Their voices are reduced to shitposts not to insult them—but to render their inevitability.
A haunted sickness crawls:
“I mean this is a really clear written showing of how I feel when I see people quote people and thinkers and writers of the past… it’s all the same, all speech, all comparison, all intent.”
Coherence is discarded. The digital world now demands equivalence.
In this realm, Descartes, Warhol, a QR code generator, and TikTok audio are all functionally the same body unit: content.
Warhol. Where are you.
“he's been in a dishwasher full of loose knives for 300 pages”
Forget him. He’s the interface itself. He’s not making memes anymore. He is the meme.
His transformation is complete:
Ctrl + N
Ctrl + Shift + D
Ctrl + V
Alt + Page Down
Not just software commands. These are his embodiment of the gestures that were presented to him, now digitised as the ritual.

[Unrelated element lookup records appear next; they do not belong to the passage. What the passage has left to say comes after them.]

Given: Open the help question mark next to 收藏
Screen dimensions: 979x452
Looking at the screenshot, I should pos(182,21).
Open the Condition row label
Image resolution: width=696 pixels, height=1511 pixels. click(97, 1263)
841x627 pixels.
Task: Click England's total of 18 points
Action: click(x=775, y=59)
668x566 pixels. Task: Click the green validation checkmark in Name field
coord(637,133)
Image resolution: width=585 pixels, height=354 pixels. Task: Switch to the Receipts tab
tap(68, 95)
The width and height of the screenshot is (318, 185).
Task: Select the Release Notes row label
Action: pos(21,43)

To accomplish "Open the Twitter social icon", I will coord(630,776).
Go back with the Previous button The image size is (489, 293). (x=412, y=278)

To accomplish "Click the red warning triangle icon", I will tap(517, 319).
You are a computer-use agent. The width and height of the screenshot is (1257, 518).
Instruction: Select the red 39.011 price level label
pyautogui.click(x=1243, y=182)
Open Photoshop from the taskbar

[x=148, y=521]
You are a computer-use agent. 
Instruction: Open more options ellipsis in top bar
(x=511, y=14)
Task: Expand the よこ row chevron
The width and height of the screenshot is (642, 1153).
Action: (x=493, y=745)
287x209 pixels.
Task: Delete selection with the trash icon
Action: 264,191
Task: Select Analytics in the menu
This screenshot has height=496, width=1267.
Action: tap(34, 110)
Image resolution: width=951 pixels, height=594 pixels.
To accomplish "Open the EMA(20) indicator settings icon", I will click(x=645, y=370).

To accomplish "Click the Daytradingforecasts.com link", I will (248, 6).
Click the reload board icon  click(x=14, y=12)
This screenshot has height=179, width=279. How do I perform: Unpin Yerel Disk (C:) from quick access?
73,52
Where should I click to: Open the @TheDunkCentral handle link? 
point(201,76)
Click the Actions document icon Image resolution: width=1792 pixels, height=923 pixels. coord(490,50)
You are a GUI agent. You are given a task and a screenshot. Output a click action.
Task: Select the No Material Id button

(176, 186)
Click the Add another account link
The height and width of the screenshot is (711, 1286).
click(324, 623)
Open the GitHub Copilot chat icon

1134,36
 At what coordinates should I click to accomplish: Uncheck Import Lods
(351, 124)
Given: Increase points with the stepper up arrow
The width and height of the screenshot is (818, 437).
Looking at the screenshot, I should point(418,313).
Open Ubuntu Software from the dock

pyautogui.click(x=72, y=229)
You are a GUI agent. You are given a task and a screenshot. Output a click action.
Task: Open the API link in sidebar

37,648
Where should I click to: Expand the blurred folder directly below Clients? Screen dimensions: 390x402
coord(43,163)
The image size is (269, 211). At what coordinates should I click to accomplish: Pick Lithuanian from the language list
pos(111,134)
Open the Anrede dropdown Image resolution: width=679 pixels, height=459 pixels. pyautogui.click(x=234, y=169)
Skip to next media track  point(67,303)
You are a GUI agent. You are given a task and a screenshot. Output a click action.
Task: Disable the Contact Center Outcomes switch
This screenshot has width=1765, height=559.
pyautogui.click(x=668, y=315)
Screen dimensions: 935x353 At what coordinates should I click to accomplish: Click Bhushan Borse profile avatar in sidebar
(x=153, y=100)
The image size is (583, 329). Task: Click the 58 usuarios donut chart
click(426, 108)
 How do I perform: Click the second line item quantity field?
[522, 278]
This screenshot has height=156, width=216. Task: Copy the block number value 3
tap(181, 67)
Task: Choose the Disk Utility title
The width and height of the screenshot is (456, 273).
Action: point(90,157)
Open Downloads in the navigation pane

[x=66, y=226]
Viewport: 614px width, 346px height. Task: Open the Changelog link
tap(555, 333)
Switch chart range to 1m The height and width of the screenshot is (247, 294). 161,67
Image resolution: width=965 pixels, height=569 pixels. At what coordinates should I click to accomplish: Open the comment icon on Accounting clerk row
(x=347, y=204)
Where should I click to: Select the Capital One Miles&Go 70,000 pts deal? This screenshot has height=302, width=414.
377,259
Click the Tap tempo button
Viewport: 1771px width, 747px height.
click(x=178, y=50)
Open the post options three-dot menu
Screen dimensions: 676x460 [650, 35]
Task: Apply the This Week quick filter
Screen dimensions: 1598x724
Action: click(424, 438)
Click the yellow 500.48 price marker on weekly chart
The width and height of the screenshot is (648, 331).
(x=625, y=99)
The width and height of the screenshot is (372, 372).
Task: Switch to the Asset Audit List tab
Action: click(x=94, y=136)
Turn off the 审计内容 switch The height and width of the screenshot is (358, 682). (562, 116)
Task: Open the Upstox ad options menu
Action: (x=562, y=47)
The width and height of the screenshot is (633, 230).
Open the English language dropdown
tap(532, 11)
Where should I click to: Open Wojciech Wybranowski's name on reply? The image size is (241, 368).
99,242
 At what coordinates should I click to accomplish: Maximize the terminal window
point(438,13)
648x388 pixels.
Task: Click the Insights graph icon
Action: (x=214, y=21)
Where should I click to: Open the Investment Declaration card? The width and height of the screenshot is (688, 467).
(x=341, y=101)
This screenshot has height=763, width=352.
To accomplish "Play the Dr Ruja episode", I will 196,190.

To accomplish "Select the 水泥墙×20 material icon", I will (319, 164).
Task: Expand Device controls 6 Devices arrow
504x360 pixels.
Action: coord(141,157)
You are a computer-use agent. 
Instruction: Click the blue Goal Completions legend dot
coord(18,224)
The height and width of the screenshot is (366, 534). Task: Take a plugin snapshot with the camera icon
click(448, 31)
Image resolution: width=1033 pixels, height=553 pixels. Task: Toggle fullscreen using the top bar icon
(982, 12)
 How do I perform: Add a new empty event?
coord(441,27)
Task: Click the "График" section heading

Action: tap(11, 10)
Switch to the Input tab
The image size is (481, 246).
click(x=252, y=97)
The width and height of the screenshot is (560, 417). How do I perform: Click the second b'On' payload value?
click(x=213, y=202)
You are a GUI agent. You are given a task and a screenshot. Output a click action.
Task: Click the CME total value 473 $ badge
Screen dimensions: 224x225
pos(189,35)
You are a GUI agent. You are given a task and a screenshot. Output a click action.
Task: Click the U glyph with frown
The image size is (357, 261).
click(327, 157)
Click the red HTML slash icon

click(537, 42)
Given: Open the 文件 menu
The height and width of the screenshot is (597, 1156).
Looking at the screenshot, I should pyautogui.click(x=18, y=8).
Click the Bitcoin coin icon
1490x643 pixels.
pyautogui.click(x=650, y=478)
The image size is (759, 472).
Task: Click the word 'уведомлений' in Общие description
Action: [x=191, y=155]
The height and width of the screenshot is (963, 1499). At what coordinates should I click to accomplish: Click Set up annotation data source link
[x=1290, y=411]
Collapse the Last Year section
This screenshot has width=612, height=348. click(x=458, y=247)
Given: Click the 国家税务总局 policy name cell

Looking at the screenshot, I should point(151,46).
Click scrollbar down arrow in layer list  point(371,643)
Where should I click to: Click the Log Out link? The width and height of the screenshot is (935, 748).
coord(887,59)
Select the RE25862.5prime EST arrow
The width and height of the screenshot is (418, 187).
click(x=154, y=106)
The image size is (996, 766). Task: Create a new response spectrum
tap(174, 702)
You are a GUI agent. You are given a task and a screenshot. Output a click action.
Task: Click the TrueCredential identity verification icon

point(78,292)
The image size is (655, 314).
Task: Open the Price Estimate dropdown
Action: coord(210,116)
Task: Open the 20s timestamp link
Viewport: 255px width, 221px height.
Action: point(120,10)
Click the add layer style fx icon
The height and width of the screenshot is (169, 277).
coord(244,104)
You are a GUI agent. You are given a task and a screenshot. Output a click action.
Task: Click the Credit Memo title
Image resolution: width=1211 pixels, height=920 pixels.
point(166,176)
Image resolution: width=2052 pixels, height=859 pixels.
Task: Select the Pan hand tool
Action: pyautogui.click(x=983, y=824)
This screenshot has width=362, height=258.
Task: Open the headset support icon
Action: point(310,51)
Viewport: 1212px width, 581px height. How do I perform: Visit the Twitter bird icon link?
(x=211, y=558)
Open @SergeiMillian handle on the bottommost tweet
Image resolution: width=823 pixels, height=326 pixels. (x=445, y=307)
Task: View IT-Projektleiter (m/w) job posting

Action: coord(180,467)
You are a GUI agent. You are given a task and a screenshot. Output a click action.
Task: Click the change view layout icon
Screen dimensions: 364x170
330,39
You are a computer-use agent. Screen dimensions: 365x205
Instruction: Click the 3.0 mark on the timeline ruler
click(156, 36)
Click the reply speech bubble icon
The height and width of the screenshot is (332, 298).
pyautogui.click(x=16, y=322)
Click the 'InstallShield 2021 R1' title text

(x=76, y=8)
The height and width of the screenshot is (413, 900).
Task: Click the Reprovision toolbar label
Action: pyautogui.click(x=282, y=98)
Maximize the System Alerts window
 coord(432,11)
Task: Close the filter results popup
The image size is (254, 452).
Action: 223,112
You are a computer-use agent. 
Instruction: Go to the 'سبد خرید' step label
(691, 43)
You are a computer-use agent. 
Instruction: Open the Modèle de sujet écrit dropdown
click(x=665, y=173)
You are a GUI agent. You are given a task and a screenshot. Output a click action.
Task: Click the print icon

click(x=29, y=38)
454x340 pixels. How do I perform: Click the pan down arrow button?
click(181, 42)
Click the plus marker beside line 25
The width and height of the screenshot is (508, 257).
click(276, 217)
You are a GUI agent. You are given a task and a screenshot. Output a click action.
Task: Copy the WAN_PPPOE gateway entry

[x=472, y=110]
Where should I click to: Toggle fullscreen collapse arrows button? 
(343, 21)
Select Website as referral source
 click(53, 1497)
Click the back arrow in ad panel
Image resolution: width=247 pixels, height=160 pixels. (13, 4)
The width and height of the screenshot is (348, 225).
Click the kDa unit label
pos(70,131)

Warhol is not a tragic artist. He just had the same name as that grey-haired bloke with the bowl-cut.
This Warhol is procedural manic episode given flesh.
“interesting...will he come back? my oracle senses say no.”
My instincts are right, but they’re seven chapters too late. The death of the human interface happened somewhere way back when.
What is this?
"Warhol"
No. Post-Warhol.
A node in the content matrix.
The next time we meet him, he will be residual data.
But it would’ve happened somewhere around Chapter 10, and we missed it.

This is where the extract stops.